== TASK SET ==
1. According to the article about the nor'easter and data centers, since what date had many data centers in the region been running on backup generators?
2. Pick up the article about the nor'easter and data centers right after its last sentence and keep writing.

(SELECTED EXCERPT begins)

Nor’easter easier on data center uptime than Sandy

Wednesday’s storm causes more power outages in northeast, but data centers remain online

8 November 2012 by Yevgeniy Sverdlik - DatacenterDynamics

Nor’easter easier on data center uptime than Sandy
Fallen trees and downed wires in Con Edison’s service territory. Source: ConEd

There have been no reports of major data center outages in the US northeast Wednesday, as a powerful storm referred to as the “nor’easter” arrived in the afternoon, bringing strong winds, rain, snow and more coastal flooding.

The storm, a regular occurrence in the region, came only a few days after the majority of data centers in the region saw utility power restored. Many had been running on backup generators since 29 October, when Hurricane Sandy caused massive floods and power outages across the northeast.

(SELECTED EXCERPT ends)
(DATA SUPPLIED begins)

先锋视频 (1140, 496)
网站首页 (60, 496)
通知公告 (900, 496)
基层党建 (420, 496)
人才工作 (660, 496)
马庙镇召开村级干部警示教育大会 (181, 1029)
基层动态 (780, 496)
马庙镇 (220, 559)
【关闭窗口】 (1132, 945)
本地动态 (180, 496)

(DATA SUPPLIED ends)

== RESPONSE LIST ==
1. Since 29 October.

2.
Con Edison, the utility serving New York City and the nearby Westchester County, said it had restored power 900,000 of its customers as of early afternoon on Wednesday. The nor’easter added about 22,000 customers to the list of those who had been without power since Sandy hit, according to a report by the US Department of Energy (DoE).

About 670,000 customers in seven northeastern states were without utility power as of 2pm EDT on Wednesday, according to the DoE.

Digital Realty Trust, provider of wholesale data center space that has facilities in every major city on the east coast, from Miami to Boston, said all of its data centers that had been in Sandy’s path had been running on utility power since 3 November – a status the nor’easter had not changed.

“Everything we own and operate is up and running on utility power,” Lauren Williams, director of marketing at Digital, wrote in an email.

This includes Digital’s data center space the company leases at 111 8th Ave. in New York City, a major data center and network-carrier hub. Confirmed by Internap, also a tenant there, the building is back on utility power after several days of running on generators. It continued receiving utility power on Wednesday evening, following landfall of the nor’easter.

Another one of New York’s major data center hubs, at 75 Broad St., has not yet seen its utility service restored, so it has been running on generator power, an Internap spokeswoman said. The provider also has a data center at this location.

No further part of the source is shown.